[PROBLEM TO SOLVE]: In the extract on investment returns for multiemployer plans, what reasons are given for investors falling short of a strategy's published returns?

Studies have suggested that investors, even institutional investors, invested in a given strategy often do not achieve that strategy’s published investment returns for any number of reasons, including not being fully invested at all times, trading too frequently, and not rebalancing in a timely fashion. This is true especially when employing active strategies due to behavioral biases, such as the inability to maintain conviction in underperforming managers. 7 Multiemployer plans particularly encounter challenges in this area, since committees typically meet quarterly, represent so many different interests, and can deliberate extensively. By the time decisions are made, certain investment opportunities often either disappear (e.g., private equity funds close) or become less attractive (e.g., lowest-fee share classes become unavailable or asset classes become overvalued). Moreover, as crucial as it is to successful execution, risk management—even in the form of simple rebalancing—often becomes less effective, given union plans’ unique governance structures. Consequently, committees must develop a close and trusting relationship with their investment advisor, streamline their meetings, make decisions in a diligent but timely manner, and consciously combat their behavioral biases.

[SUPPLIED MATERIAL]:
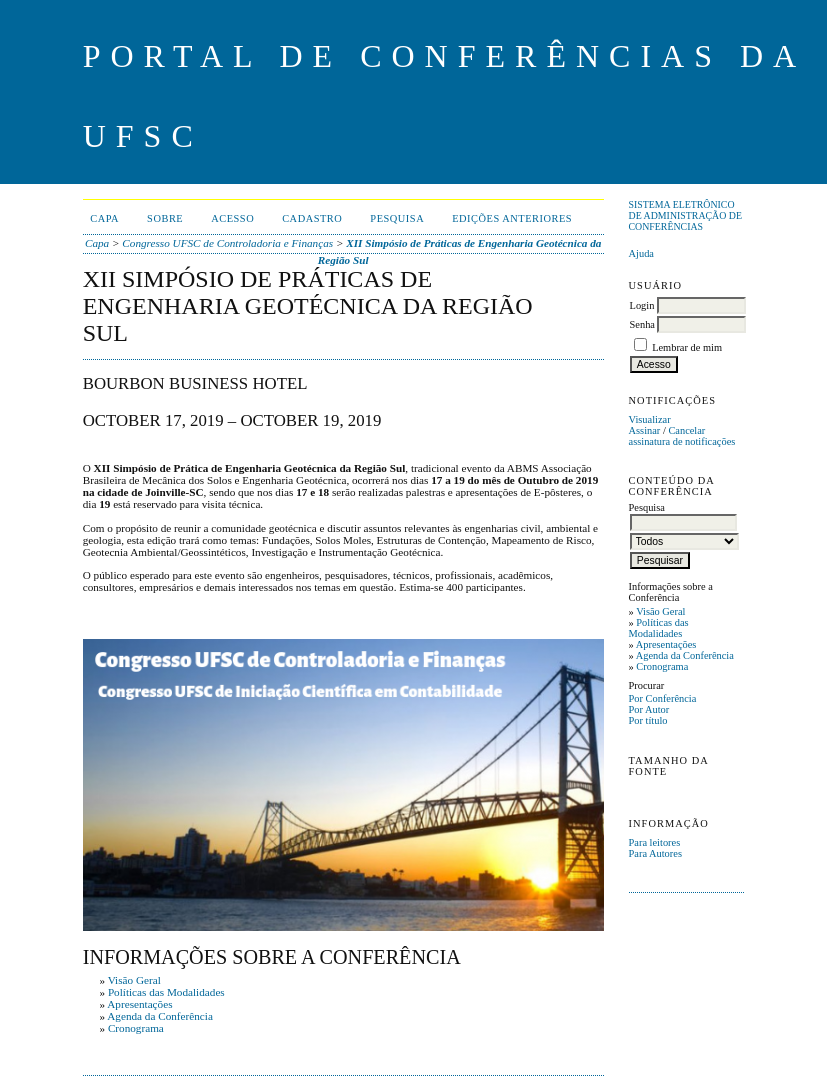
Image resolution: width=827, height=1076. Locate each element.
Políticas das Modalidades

[RESULT OF THIS EXERCISE]: Not being fully invested at all times, trading too frequently, and not rebalancing in a timely fashion.